• [Exercise requirements] All of the records should be given back exactly and in full.

• [Data for this task]
- Opening Delimiter -
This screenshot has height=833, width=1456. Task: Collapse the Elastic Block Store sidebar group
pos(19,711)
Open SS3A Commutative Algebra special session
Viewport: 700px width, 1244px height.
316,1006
- Closing Delimiter -
• [Solution for this task]
This screenshot has height=833, width=1456. Task: Collapse the Elastic Block Store sidebar group
pos(19,711)
Open SS3A Commutative Algebra special session
Viewport: 700px width, 1244px height.
316,1006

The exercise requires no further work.